Technical work directly follows the warm-up. Again, the time spent in this phase depends on the age group and the time of year. For this articles example, let’s choose the “acceleration” movement and break down the model used within this system. Technical work is always going to be some sort of wall drill or very low-level drill aimed at building context for the next movement. It will also let the athletes feel how they should be moving. Below is an example of an acceleration wall drill. Many coaches are familiar with this drill, but it’s often used without context for their athletes and the drill turns out looking like a waste of time. This drill requires precision which means a performance coach should know how to assess and correct the athletes who are not meeting that criteria, but that is for another post. Make it a priority to let athletes understand why this drill is important and how it is going to transfer into the next drill.
Another way to do technical work that will transfer very well to the actual movement of acceleration is bungee or band resisted marching and skipping. These drills prepare the athletes body for the demands of the pre-programmed drills.
Pre-programmed drills are considered the actual movement for the day but athletes are not yet reacting to an external stimulus. This means the athlete is doing the actual work of acceleration with knowing exactly when and where the drill begins and ends. In other words, athletes are not responding to a whistle or a “go” call like they would in a competitive situation. In the example of acceleration, this would be something like a five or ten yard sprint where the athlete can start the drill on their own signal. The goal of this phase is to try to take the technical work and actually use it in a movement drill. If they can do this properly they may be ready to move on to random work.
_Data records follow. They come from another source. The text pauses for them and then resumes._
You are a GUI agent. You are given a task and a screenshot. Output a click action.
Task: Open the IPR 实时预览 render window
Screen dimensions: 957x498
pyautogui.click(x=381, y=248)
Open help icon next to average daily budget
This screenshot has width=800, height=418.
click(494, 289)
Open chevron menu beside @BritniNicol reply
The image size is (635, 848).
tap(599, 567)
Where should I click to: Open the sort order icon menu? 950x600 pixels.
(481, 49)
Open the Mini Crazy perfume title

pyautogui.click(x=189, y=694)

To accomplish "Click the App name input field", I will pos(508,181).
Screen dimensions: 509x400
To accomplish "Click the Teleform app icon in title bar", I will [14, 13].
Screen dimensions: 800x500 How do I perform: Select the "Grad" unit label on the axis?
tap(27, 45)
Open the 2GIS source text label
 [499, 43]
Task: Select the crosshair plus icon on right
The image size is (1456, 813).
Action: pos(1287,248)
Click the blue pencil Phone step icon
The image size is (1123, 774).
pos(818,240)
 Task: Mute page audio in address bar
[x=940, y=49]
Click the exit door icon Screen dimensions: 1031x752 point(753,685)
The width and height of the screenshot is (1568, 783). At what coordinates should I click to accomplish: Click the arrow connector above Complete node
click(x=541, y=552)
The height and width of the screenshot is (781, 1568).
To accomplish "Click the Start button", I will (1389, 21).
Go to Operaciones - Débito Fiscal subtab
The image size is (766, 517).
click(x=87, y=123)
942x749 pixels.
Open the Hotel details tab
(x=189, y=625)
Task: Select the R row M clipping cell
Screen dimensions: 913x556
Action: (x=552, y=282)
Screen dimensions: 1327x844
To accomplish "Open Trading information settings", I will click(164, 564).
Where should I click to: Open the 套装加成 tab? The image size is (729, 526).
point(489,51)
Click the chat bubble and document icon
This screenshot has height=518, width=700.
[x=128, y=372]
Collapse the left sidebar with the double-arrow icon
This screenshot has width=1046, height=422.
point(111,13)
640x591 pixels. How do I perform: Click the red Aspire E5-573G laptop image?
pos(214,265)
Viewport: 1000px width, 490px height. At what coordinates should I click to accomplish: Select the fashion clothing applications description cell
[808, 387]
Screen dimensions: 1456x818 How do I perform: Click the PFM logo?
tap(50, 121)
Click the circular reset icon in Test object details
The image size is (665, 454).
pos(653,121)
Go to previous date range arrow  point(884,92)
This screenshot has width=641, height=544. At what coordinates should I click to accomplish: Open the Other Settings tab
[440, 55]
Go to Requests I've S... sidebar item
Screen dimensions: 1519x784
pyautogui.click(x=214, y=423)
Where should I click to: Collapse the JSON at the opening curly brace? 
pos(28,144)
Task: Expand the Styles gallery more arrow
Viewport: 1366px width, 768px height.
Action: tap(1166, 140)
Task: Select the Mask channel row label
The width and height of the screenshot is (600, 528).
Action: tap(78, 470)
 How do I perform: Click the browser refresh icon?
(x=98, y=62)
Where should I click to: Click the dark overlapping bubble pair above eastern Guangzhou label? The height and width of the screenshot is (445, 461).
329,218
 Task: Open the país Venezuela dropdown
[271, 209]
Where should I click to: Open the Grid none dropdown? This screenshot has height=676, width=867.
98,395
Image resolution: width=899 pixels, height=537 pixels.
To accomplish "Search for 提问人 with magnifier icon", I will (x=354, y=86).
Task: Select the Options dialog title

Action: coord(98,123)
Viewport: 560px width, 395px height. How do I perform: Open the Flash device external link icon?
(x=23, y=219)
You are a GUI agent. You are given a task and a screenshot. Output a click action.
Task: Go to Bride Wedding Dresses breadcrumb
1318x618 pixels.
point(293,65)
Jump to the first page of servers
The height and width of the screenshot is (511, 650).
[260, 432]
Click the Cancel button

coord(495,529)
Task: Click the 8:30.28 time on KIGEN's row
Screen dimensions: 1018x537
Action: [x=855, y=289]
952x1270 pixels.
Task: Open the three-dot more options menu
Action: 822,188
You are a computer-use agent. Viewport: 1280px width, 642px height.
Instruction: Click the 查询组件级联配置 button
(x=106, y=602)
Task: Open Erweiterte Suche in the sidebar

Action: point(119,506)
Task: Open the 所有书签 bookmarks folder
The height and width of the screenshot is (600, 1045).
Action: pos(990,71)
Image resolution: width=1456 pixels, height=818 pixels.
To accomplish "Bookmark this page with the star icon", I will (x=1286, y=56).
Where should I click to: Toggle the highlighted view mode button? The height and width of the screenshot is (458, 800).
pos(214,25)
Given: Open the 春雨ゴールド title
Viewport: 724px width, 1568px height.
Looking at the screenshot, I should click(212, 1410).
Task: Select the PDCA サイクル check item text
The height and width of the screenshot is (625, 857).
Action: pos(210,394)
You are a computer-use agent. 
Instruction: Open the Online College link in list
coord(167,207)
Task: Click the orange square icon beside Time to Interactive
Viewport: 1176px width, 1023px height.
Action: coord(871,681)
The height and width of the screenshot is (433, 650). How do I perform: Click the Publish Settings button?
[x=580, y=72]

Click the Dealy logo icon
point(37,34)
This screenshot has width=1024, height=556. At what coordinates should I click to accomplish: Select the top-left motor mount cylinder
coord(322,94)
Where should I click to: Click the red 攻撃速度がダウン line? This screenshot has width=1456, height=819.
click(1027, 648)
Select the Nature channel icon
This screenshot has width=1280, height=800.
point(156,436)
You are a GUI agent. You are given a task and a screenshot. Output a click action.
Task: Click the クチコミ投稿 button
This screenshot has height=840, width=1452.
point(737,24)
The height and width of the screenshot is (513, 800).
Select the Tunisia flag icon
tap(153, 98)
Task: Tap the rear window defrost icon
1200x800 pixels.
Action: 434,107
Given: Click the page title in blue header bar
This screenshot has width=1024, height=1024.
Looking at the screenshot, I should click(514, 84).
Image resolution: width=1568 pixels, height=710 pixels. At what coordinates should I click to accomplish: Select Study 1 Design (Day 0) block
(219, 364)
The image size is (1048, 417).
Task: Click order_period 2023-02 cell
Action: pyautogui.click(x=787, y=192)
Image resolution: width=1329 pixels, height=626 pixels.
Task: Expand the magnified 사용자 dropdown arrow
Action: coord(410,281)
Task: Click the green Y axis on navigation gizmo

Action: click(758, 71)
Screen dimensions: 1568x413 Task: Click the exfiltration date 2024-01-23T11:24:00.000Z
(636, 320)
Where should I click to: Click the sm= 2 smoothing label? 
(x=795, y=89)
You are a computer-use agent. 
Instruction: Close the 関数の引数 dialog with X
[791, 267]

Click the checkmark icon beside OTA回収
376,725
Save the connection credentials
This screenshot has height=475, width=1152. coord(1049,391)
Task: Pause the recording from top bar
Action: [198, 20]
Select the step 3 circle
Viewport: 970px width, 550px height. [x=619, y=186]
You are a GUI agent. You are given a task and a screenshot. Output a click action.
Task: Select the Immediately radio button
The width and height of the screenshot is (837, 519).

Sometimes it takes weeks or months before the athletes are ready to use the correct technique in a random drill. However, once athletes achieve this, they will be likely using the correct techniques during competition.
Random drills are considered the highest level within this system and are essential for transfer to sport. Every team sport requires an athlete to react to an external stimulus very quickly while using good technique and movement strategies. The inability to do this can lead to poor performance or injury. Here is one example of a random acceleration drill but there are many out there to choose from.
This is a system - or teaching model - that I use currently and used with EXOS to teach movement skills that transfer to all sports. Whether a coach decides to use this specific system, they should have some kind of system around how to teach movement. Notice that we only covered acceleration in this post but there are more movement types that could have been used as an example.
If you’re interested in learning more, I recommend engaging in a mentorship, checking out Altis, reading and watching everything by Lee Taft, or getting the online XPS certification from EXOS. Finally, I recommend doing things outside of your comfort zone in order to make yourself a better, well-rounded performance coach.